Before I sketch Vlado Gotovac (1930) both as an essayist in the literary periodical Kritika (1968-71) and the main editor of the cultural and political weeklyHrvatski tjednik (1971), I will talk about him and his poetic output until the fatal autumn of 1971.
Gotovac belongs to that "middle" poetic generation (though already in their fifties), which appeared after Jure Kaštelan (1919) and Vesna Parun (1922), and which liberated postwar Croatian belles-letters from the prescriptions of socialist realism and espoused rather the West European models. From them really began the period of "liberation" and a gradual flowering of all branches of cultural life. This blossoming era, usually labelled as "the Croatian spring", was interrupted by Tito's drastic ukase, on December 1, 1971 (in Karadjordjevo, one of his sumptuous resorts.
Gotovac was born in Imotski, in that mountainous region of Dalmatia which gave birth to several good writers. As he himself narrates, he spent his early childhood in Bosnia (in Prnjavor), where he heard from an old Moslem woman many stories and fables. After secondary school in Split, he obtained his master's degree in philosophy from the University at Zagreb. He was for years employed as a journalist at the Zagreb television station.
Gotovac is a voracious reader. Besides the German philosophers, he has studied the Russian, French and English writers. He has sometimes been accused of being too much influenced by T. S. Eliot. He thinks that Marx is "unavoidable" if one tries to understand the present times, but recognizes that the Bible had exercised a decisive impact upon his mental outlook (Weltanschauung). He admits to be a socialist, but above all a humanist; instead of being considered a nationalist, he prefers to be viewed as a patriot in the country where his nation is oppressed.
Gotovac began to write at an early age. On account of his thematic novelty and unusual approach to poetry, at first the editors of various periodicals refused to publish his contributions. In Miroslav Vaupotić, a well-known critic and professor of Croatian literature, Gotovac found not only an admirer but also a fervent propagandist. Once the ice was broken, Gotovac's collections of poems came out regularly until 1971 when he was accused by the orthodox watch-dogs for counter-revolutionary tendencies and condemned to four years in jail. Since he was released, Gotovac has remained jobless and for ten years the publishing houses have refused to accept a single one of his books. Recently he himself has issued ("samizdat") a slender volume of his poems.

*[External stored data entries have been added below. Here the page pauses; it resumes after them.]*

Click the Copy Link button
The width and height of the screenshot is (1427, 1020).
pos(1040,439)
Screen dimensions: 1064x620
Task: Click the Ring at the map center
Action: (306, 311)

Gotovac was interviewed several times by foreign correspondents, and therefore the Yugoslav authorities have initiated a new process against him.
Although Gorovac's poetry has certain similarities with that of his contemporaries and friends (e. g. Slavko Mihalić), it is unique to himself: so difficult and easy, deep and naive, covered with seven veils and sincere, that the connoisseurs would recognize it even if he did not sign it.
The poet wishes each his verse to be a whole; nevertheless, all of them together, like stairs, lead to his abode where in solitude he meditates over life in general and his own in particular:
The door of my house is made only for me
And only one flight of sirs leads to my room.
In this entire building is expressed the malice of solitude.
My house--a house without encounters.